In May 2019, the plaintiffs suing over the 2020 United States Census citizenship question cited the 2015 Hofeller analysis and other documents in a motion for sanctions, saying "many striking similarities" existed between the unpublished Hofeller analysis and the United States Department of Commerce's decision to seek a citizenship question on the Census. The federal government, in response, said that the Hofeller study "played no role in the department's December 2017 request" for a citizenship question on the Census. In June 2019, the United States Court of Appeals for the Fourth Circuit, citing the Hofeller document, remanded the case to the U.S. district court to determine whether the Trump administration's stated rationale for adding a citizenship question to the 2020 census was in fact a pretext for a discriminatory purpose (the dilution of voting power of Hispanic voters in order to advantage Republicans and non-Hispanic whites).

On July 5, 2019, Judge George J. Hazel of the United States District Court for the District of Maryland, which is part of the Fourth Circuit Court of Appeals, approved the commencement of discovery into the Hofeller files.

=== North Carolina ===
The New Yorker was the first media outlet to obtain at least seventy thousand files and several years of emails that were saved by Hofeller. David Daley wrote that the files "...mostly pertain to Hofeller’s work in North Carolina, where he drew—and defended in court—the state’s legislative and congressional maps multiple times, after judges ruled them to be either unconstitutionally partisan or racial gerrymanders." On Sept. 3, 2019, in the case of Common Cause v. Lewis, a North Carolina court struck down the state's legislative maps as a partisan gerrymander in violation of the state constitution. Mark Joseph Stern wrote in Slate, "The court had unprecedented access to the gerrymandering process thanks to the Hofeller files..." The court cited from Hofeller's files that "metadata on maps of state legislative districts showed they were almost completely drawn months before Republican legislative leaders publicly adopted the standards for drawing them." The three-judge panel also cited his files "in concluding that he had used racial statistics to shape his maps despite public claims to the contrary." Jowei Chen, a professor of Political Science at the University of Michigan, had testified in July 2019 that he had found that Hofeller had manually entered "%18_ap_blk" into nearly every draft of his mapping software when he mapped North Carolina's districts. The formula "%18_ap_blk" shows the number of African American citizens of voting age in each district.

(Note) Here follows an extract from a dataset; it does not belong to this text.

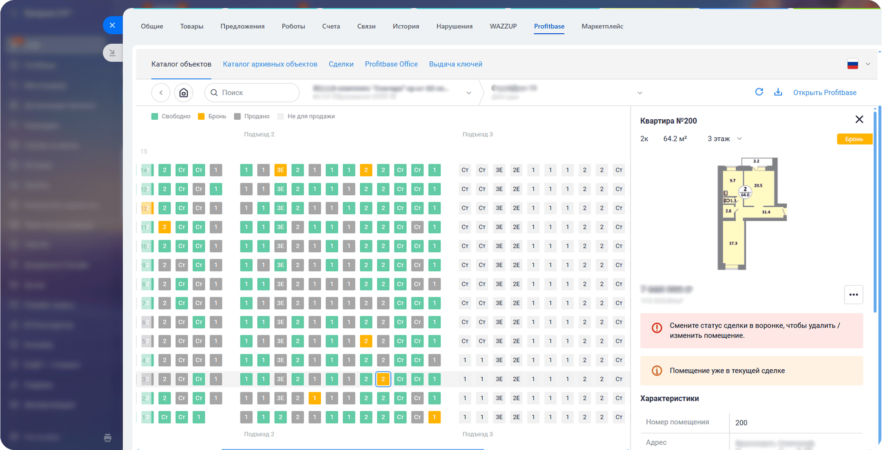Open the residential complex selector dropdown
The image size is (882, 450).
coord(469,93)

In November 2019, a court ruled that Hofeller's files were no longer considered confidential as they address political activities in other states, affecting redistricting and the national census, and could be used in other suspected cases of gerrymandering. The files covered Hofeller's work on political maps in Arizona, Florida, Maryland, Mississippi, Missouri, Ohio, Tennessee and Virginia, along with Nassau County in New York and Galveston and Nueces Counties in Texas.

=== Publication ===
Hofeller's daughter, Stephanie, several weeks after announcing her intentions on Twitter, published copies of her father's files on January 5, 2020.

Encouraging others to mirror the files and to create and seed torrents as quickly as possible, Stephanie was able to keep her shared Google Drive available for just over a week before overwhelming traffic brought down the drive. Nevertheless, the plan to distribute the files was successful.

== Personal life ==
Hofeller was married to Kathleen Hofeller. They had a daughter, Stephanie. Hofeller died in 2018 in his Raleigh, North Carolina home at the age of 75.